蕭天熠是何等出類拔萃的男兒?又對她百般寵愛,居然也能說放棄就放棄,沒有半點拖泥帶水,沒有半點猶豫不決?這需要怎樣的魄力?也許,只有這樣的女人才能吸引他的眼睛,無論自己怎麼光彩照人,怎麼仙姿玉貌,怎麼癡情一片,也贏不得他半點回眸。

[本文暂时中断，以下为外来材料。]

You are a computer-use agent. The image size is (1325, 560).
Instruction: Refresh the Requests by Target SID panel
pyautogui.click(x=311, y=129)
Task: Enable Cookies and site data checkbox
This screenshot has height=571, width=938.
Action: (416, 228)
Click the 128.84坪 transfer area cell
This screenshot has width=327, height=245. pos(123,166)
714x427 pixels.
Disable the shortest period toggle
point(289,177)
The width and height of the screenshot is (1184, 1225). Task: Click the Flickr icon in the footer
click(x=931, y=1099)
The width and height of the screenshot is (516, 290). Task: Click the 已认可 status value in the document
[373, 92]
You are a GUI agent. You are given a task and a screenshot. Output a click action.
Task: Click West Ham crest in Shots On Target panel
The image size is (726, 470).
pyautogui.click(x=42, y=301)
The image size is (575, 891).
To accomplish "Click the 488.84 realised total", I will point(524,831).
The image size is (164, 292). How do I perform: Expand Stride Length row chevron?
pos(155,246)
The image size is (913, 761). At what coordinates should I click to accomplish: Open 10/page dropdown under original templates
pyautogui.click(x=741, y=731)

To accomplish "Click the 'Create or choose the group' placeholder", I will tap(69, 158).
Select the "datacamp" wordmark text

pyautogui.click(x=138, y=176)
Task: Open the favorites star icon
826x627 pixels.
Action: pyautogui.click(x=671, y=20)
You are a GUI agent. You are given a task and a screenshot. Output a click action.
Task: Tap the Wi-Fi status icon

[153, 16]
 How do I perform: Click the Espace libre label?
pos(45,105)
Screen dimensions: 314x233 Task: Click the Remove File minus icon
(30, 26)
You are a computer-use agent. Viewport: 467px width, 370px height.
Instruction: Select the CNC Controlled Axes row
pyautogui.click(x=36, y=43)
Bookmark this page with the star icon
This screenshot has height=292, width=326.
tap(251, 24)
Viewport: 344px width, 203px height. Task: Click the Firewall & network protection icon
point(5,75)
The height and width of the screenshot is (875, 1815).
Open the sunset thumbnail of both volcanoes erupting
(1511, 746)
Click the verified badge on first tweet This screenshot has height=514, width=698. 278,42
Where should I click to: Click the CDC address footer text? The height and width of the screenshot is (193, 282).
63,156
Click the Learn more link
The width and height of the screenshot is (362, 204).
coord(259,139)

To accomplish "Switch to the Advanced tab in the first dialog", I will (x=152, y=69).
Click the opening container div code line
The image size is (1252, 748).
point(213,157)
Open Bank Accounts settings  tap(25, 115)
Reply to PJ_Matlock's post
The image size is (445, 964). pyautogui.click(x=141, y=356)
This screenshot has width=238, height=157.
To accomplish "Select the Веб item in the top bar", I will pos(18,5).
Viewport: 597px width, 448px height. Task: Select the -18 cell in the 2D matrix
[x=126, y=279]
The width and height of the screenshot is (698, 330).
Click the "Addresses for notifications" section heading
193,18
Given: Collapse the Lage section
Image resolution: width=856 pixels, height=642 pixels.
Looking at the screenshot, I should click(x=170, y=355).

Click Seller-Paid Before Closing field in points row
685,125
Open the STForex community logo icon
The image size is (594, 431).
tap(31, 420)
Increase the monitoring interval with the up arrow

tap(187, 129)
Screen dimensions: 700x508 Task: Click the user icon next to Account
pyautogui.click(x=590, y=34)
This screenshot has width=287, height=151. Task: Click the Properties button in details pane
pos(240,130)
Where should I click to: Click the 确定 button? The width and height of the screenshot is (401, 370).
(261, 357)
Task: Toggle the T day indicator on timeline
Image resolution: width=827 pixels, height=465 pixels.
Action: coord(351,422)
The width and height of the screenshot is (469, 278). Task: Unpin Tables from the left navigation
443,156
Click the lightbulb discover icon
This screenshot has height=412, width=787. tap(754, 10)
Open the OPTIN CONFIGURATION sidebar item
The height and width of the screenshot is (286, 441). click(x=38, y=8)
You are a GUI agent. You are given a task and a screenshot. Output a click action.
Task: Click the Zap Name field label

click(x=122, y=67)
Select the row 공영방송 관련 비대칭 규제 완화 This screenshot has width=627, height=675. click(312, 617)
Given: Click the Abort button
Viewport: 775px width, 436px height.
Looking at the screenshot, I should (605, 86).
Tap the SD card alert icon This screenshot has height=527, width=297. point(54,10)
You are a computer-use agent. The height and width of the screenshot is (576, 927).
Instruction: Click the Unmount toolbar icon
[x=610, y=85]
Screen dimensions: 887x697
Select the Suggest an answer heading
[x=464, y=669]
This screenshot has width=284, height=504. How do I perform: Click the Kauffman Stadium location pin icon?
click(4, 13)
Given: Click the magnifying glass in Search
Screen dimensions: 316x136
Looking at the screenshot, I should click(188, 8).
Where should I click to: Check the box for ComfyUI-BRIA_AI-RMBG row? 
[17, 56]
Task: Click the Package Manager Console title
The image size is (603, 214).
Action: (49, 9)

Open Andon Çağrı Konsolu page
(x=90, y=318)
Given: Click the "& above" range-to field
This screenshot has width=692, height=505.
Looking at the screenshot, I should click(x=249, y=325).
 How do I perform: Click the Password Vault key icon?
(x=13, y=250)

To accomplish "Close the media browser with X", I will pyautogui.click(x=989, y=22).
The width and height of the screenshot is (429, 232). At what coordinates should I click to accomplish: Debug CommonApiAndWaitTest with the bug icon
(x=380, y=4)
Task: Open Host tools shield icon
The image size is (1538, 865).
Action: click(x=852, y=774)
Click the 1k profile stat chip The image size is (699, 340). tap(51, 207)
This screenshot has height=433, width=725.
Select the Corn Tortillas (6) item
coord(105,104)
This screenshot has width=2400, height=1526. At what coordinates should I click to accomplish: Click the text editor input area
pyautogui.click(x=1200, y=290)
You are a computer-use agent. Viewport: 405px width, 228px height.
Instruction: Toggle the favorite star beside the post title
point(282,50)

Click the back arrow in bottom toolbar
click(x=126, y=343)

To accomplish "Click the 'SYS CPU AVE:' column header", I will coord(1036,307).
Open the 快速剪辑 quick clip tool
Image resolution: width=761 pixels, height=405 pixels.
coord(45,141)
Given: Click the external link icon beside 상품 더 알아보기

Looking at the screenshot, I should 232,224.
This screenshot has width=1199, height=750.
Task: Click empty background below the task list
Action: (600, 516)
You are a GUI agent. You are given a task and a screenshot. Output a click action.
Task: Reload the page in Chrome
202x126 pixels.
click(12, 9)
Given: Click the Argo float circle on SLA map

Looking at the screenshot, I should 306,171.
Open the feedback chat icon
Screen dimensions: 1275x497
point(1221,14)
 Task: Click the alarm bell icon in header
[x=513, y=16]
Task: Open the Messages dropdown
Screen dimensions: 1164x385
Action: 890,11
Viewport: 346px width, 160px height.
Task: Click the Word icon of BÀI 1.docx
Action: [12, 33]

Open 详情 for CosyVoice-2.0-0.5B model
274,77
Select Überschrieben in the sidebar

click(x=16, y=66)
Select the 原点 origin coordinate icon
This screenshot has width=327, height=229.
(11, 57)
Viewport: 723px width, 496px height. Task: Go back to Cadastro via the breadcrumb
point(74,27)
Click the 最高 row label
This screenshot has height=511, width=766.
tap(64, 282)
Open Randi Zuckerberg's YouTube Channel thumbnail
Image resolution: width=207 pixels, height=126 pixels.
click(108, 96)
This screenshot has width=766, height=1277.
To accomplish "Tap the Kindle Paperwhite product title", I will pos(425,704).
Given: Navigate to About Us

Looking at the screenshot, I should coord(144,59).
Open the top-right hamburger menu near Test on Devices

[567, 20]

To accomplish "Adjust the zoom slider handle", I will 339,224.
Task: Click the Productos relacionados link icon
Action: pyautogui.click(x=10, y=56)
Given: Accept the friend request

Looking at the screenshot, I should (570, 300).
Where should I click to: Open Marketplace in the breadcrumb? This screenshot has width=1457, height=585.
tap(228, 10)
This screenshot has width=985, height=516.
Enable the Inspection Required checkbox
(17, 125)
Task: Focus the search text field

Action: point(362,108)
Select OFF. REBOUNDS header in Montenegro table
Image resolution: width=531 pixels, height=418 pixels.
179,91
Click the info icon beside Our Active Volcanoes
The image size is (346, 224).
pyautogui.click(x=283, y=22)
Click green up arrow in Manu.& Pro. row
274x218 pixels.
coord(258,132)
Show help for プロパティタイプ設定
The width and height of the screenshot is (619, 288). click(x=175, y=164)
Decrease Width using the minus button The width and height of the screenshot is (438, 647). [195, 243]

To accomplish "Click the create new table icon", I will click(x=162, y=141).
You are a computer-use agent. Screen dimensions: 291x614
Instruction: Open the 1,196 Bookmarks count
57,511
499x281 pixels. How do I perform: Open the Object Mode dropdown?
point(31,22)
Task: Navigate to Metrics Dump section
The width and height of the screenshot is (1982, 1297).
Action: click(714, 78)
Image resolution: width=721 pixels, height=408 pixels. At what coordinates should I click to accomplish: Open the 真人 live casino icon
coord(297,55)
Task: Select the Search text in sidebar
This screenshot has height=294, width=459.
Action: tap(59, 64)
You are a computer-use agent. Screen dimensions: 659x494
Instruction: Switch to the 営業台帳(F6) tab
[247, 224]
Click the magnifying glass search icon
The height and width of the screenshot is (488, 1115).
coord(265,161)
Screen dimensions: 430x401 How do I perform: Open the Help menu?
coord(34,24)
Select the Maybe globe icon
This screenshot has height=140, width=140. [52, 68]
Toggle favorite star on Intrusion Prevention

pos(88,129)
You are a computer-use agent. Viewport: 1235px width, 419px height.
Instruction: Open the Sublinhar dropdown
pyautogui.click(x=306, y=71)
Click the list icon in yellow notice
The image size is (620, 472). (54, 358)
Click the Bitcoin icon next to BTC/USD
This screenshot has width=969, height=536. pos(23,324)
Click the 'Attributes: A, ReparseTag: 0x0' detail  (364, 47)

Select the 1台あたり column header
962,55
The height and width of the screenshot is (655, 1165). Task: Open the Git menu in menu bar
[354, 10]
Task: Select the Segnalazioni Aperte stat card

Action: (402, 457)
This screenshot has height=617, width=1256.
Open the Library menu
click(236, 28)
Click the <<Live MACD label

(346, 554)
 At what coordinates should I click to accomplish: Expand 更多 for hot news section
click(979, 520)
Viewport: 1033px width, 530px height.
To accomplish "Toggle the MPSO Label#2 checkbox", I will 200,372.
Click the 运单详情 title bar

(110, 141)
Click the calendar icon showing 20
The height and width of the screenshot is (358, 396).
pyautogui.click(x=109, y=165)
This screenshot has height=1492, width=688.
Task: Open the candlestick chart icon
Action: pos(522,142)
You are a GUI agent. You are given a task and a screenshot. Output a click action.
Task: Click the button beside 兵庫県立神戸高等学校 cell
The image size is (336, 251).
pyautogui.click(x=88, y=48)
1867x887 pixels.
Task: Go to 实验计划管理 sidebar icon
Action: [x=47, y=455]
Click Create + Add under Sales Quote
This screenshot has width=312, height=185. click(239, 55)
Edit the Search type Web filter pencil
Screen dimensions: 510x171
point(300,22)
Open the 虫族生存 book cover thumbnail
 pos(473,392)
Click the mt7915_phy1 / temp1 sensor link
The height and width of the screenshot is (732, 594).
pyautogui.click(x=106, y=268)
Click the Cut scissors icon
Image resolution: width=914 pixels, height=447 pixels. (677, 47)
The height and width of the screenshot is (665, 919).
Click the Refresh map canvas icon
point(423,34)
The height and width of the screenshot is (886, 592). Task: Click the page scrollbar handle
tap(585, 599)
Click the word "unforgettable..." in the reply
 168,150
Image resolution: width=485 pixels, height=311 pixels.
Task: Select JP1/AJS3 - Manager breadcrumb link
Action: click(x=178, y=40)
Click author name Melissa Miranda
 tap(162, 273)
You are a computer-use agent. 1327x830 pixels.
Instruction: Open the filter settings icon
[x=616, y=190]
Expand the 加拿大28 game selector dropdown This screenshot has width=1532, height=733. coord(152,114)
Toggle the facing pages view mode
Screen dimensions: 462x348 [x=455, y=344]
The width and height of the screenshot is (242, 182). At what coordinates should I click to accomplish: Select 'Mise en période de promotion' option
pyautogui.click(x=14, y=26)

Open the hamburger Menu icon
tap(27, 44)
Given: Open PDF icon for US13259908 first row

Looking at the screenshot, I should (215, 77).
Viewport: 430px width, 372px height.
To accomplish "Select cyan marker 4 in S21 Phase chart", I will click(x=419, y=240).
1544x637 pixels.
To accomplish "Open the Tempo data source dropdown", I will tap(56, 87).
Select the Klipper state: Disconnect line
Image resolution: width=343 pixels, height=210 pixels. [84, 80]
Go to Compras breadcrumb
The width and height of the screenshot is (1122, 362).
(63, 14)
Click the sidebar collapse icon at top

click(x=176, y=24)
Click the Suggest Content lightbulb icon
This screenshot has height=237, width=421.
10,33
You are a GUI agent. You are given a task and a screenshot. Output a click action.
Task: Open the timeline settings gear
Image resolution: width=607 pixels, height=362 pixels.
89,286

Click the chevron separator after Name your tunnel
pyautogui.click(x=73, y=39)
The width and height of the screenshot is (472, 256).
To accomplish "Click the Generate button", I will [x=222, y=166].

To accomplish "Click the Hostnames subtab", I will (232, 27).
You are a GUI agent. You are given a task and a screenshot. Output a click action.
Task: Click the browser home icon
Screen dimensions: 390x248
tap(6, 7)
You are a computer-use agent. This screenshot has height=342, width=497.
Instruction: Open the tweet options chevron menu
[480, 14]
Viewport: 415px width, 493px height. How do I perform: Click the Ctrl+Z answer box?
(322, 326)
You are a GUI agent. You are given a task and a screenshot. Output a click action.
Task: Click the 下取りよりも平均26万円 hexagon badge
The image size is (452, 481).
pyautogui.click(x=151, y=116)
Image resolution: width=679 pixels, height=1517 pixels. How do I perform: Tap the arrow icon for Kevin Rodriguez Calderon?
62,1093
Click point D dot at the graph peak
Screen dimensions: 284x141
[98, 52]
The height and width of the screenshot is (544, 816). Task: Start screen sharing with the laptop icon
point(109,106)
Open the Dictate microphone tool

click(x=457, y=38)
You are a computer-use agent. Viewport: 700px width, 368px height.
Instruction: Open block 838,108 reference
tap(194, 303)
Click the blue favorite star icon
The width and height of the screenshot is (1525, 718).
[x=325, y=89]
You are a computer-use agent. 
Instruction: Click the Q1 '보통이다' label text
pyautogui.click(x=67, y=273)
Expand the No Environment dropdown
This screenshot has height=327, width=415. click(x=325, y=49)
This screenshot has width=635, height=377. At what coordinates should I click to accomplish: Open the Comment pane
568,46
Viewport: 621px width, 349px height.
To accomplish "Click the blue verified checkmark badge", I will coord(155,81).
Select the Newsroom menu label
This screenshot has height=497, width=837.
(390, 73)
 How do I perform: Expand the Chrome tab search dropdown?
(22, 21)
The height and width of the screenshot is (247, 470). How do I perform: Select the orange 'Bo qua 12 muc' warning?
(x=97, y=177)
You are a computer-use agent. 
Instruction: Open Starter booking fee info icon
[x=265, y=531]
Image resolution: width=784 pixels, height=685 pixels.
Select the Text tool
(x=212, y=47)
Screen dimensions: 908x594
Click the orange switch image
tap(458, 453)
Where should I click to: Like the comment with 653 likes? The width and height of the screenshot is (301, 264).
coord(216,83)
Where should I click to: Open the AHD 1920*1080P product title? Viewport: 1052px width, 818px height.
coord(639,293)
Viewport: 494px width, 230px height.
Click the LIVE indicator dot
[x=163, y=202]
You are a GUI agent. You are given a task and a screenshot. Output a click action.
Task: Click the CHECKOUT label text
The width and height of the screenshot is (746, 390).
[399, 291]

寒菲櫻見南宮琉璃目光深幽,微微一笑,意味深長道:“如果…公主輸了呢?”
南宮琉璃既然將寒菲櫻視作自己的競爭對手,此時當然不甘示弱,咬一咬牙,心頭彷彿有什麼在撕裂一般,一字一頓道:“如果我輸了,從今以後,無論有多難,也會斷了對他的念想!”
寒菲櫻早就料到琉璃公主會這樣說,這一場比試可以認定爲兩個女人對蕭天熠這個搶手男人的爭奪,“好,一言爲定,我也相信公主定然會說到做到!”
南宮琉璃眉頭一皺,“你把話說得這麼絕,莫非是認爲一定可以贏我?”
寒菲櫻眉宇之間躊躇滿志,淡笑反問道:“這一局,我們誰都沒有退路,公主同樣把話說得這麼絕,難道心裡不也是這樣想的嗎?”